In 2016, global wind power capacity reached 491GW, with an addition of 52GW in that year. More than 400GW of wind capacity was added during 2006–16, which drastically increased opportunity for the operations and maintenance (O&M) market in the forecast period. The global wind O&M market grew from $2.12 billion in 2006 to $13.74 billion in 2016, at a compound annual growth rate (CAGR) of 20.6%. The market is expected to reach $27.4 billion by 2025, at a CAGR of 7.7% during the forecast period. The increasing age of wind turbines and the failure of components such as blades and gearboxes are the major reasons for the increasing wind turbine O&M market.

The market’s growth is currently restrained by a lack of skilled labour and the cost of logistics. However, there is an increase in companies providing specialised wind turbine O&M services, which in turn is reducing the cost of these services.

Offshore power

Offshore wind accounted for about 8.2% of the total wind O&M market in 2016, with a market size of $1.12 billion. Offshore wind attracts higher O&M costs in comparison with onshore wind. Higher turbine maintenance, high logistics costs and a lack of skilled labour make offshore wind services more challenging than the onshore equivalent. Although onshore wind also faces logistics and labour issues, the impact of these factors on the offshore segment is higher. It is estimated that the offshore O&M market will continue to grow to reach $5.04 billion, equating to an 18.4% share of the total wind power O&M market in 2025. The UK, Germany, and China will be the largest contributors to this market, with contributions of $1.46 billion, $0.86 billion and $0.69 billion, respectively.

Predictive maintenance

Predictive maintenance processes have become common practice in wind O&M in the recent past. The processes help service providers plan orders for parts, and schedule work and refurbishment activities based on condition assessment. It also reduces technical crew visits as minor repair issues are tackled remotely. The process includes predictive models for visual inspection, confirmation of damage, developing an action plan and assessing how long bearings can operate. In a fleet of wind turbines, predictive models work in conjunction with condition monitoring systems (CMS) to give the longest lead time for identifying faults.

Growth of China

China is the largest wind O&M market in the world and accounted for 30% of the total market size in 2016. It is expected that China will remain in first position with a share of 27.4% by 2025. The US is the second-largest wind O&M market in the world with a share of 14.6% in 2016, and is also expected to continue in second place in 2025. Germany, the largest European market, accounted for 14.3% of the O&M market share in 2016 and is expected to hold a 11.9% share in 2025.
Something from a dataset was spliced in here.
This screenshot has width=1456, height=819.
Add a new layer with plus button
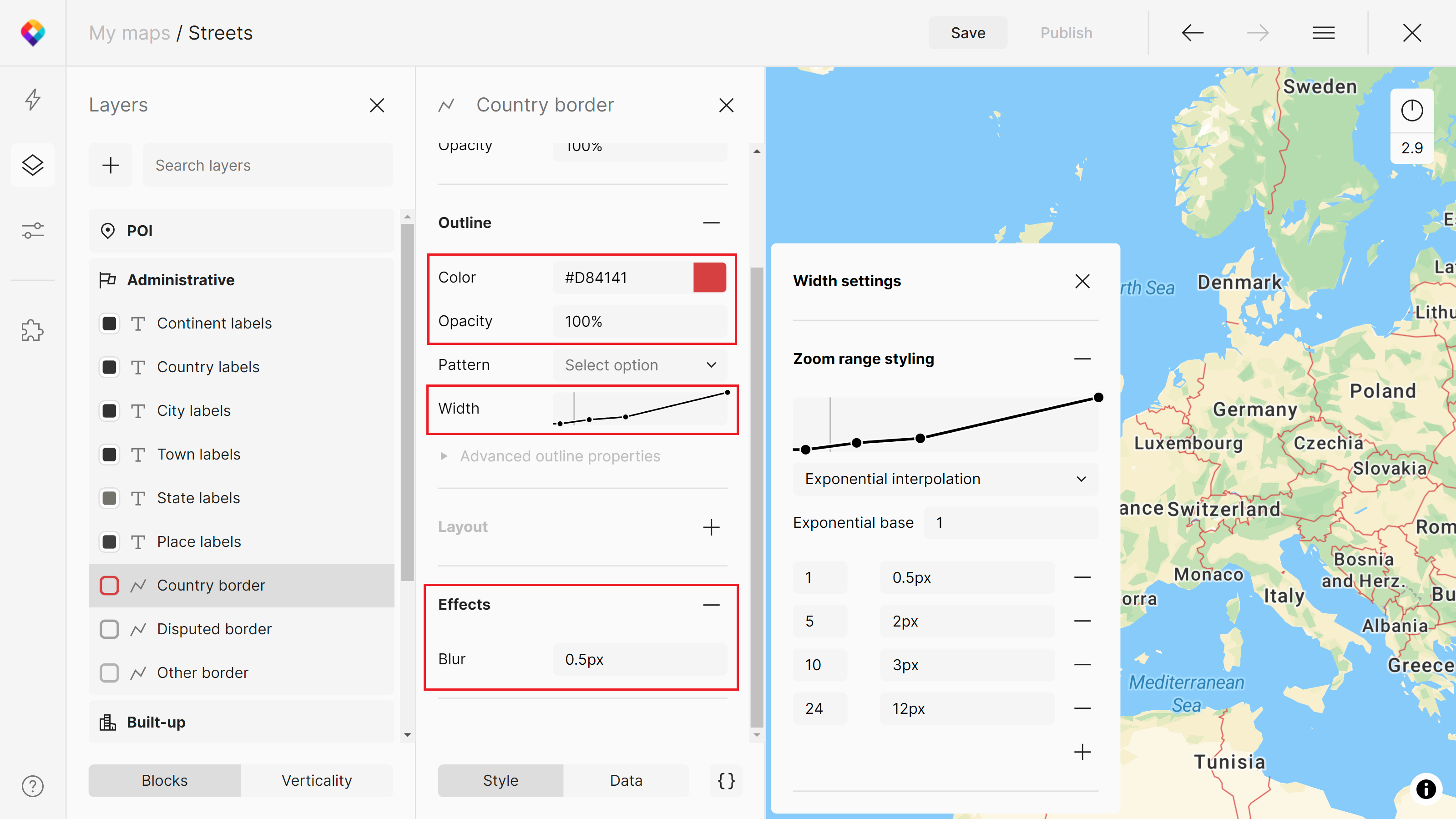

Chinese and US-based wind companies are expected to take advantage of the next wave of consolidation activity in the industry. Low to moderate growth of wind power in major markets such as the US and Germany, due to economic problems, will lead to weakening demand and a cautious approach from financial institutions. This situation will increase the intensity of competition, leading to a reduction in profit margins. Price pressures and reducing margins in a maturing market will then lead to consolidation in the wind industry. Turbine manufacturers will look to mergers and acquisitions as an option to consolidate their position in the market, and developers and owners will put wind projects up for sale under the prevailing tight credit scenario, in order to offset credit and interest rate risks.

In China, the Ministry of Industry and Information Technology (MIIT) developed the Wind Power Equipment Manufacturing Industry Access Standards in March 2011, to finetune the country’s domestic wind manufacturing capabilities. Under the policy, turbine manufacturers will need to produce wind turbines of at least 2.5MW, and should have a manufacturing capability of at least 1GW to be able to bid for domestic contracts. Manufacturers who produce these turbines will receive preferential treatment such as raising money from the stock market, simpler requirements for bank loans and tax breaks.

Turbine manufacturers will look to mergers and acquisitions as an option to consolidate their position in the market.

The guidelines from MIIT have led to the start of a new wave of consolidation among smaller companies, as only around 12% of the 80 Chinese manufacturers operating in the segment can meet the criteria. This is expected to affect smaller manufacturers, which will be acquired by large companies.

Large installations

The key trend in the global market is the development of large-scale wind farms. Any wind power installation needs significant initial investment. Producers will choose to develop large plants because they generate a huge output and attract a large amount of premium. As cash inflows generated from largescale projects will be high, payback will also be high. This means faster payback on initial investment and high returns once the payback is completed. Thus, the development of large-scale wind projects is profitable to the owner and is increasingly sought after. With offshore wind gaining momentum, large-scale wind projects will continue to increase during the forecast period.

Gains in momentum

The offshore wind market is expected to gain momentum during the forecast period. Offshore wind power installations accounted for 1.9% of the global windpower market in 2012, growing to 2.9% in 2016. It is increasingly explored across the world for its high yield due to stronger and more consistent winds, and has the scope to construct massive GW-scale projects. The UK, Germany, China, Denmark, and the Netherlands are the major offshore wind-power markets, with a number of projects currently under way. With an increasing number of countries exploiting offshore wind, it is expected that the share of offshore in the global wind-power market will reach 7.7% by 2025.